The bonus I didn’t plan for: AdGuard also blocks ads and trackers across every device on the network, with no apps to install. Every phone, every laptop, just covered. It’s become one of my favourite parts of the whole setup, and I almost didn’t set it up at all.
What goes wrong: the mistakes I made#
Forgetting to point the router at AdGuard. I set everything up, tested in the browser, got nothing. Spent a while confused before realising my phone was still using the ISP’s DNS. The DNS rewrites only work if devices are actually using AdGuard as their resolver. Router config first.
Trying to avoid buying a domain. I asked an AI and got told Tailscale subdomains could work as an alternative. Tried it, and the problem is you don’t control the subdomain. It’s on Tailscale’s domain, not yours. You can’t point photos.tailscale-domain.com somewhere and have it behave like your own. I spent longer than I’d like to admit figuring out that AI had confidently sent me down a dead end. $11 a year, not worth the rabbit hole.

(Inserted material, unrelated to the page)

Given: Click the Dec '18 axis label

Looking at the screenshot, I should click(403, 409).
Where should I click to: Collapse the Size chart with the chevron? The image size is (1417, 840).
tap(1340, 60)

One subdomain that’s public: sharing photos#
Most subdomains have no public DNS records, they’re internal only. But one is different.
Immich has a photo sharing feature: generate a link, send it to someone, they open it in their browser without needing an account. For that to work, the link needs to be reachable from the internet.
I handle this with a Cloudflare Tunnel, an outbound connection from my server to Cloudflare’s edge with no inbound ports required. The tunnel is configured to only forward specific URL paths (the share link paths), and return 404 for everything else. So someone with a share link can view the photos, but someone trying to reach the login page gets nothing.
This keeps the service private while making sharing work.
What the whole thing looks like#
When I open photos.yourdomain.com on my phone at home:
- Phone asks AdGuard: “where is photos.yourdomain.com?”
- AdGuard returns the server’s local IP
- Phone connects to Caddy on port 443
- Caddy sees the domain, proxies to the photo app
- Photo app responds, all over HTTPS, all on the local network
The request never leaves the house. No round-trip to the internet.